Yesterday was Halloween, a day I remember as the birthday of my Father in 1895. He was a wise man, wiser than a smart phone. I never went after trick or treats. I don’t know if children in our rural community did such things to their neighbors. No one ever came to our house. Perhaps they knew we were Mennonites who didn’t go such things. I do know that in front of our school house was a well with a well used pump. On the morning following Halloween we always found the pump handle tightly wired to the pump so it could not be used .
This well was our only source of water for the eighty some students taught by four teachers in a four room school.. Each student carried a personal collapsible tin cup designed to keep us from communicating germs, I suppose. It was probably not as modern as the one on the left that can be purchased today for fifteen dollars.
I was with My Joy on Halloween eve. She had prepared by making chocolate cookies as a treat for the two little children that appeared regularly each year. She was uncertain.
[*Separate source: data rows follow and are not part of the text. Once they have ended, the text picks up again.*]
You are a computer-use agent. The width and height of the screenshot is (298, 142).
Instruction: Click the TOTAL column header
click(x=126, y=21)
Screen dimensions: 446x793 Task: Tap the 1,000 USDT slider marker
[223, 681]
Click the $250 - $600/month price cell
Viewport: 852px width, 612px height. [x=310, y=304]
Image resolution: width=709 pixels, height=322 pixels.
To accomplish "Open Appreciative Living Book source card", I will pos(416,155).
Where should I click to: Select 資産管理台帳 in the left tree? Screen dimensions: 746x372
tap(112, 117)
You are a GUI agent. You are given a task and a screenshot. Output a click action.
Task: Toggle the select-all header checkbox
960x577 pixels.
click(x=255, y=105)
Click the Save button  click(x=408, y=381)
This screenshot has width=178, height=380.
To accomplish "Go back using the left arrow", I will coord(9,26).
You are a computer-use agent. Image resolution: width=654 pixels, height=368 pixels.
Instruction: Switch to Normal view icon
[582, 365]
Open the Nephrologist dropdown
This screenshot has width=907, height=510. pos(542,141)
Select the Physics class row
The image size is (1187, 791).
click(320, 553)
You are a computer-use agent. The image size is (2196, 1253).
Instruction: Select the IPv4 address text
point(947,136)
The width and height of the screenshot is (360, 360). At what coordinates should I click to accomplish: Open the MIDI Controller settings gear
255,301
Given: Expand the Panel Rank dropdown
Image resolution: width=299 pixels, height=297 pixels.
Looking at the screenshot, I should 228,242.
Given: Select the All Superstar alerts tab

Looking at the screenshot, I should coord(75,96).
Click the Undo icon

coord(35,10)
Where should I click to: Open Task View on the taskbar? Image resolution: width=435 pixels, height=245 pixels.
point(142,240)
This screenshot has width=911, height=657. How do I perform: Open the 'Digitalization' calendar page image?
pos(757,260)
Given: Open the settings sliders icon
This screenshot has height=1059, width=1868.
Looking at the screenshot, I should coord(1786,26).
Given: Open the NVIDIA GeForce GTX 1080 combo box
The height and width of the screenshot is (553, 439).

Maybe they would be too old for such a childish thing, or on the other hand they may be too young to brave the cold and rain on this particular night. But they pleased her by coming in costumes. One was a flower and the other a butterfly.
Enlightened parents obviously do not want their children to be witches, ghouls or goblins. I liked the flower and butterfly as soon as I saw them. Rachel and Eldon also reported tricksters with costumes as a snowball, horse and unicorn. Were these benign costumes an omen of the day when everyone has s heart like the heart of Jesus that renews minds so they are able to choose the way of peace without fear?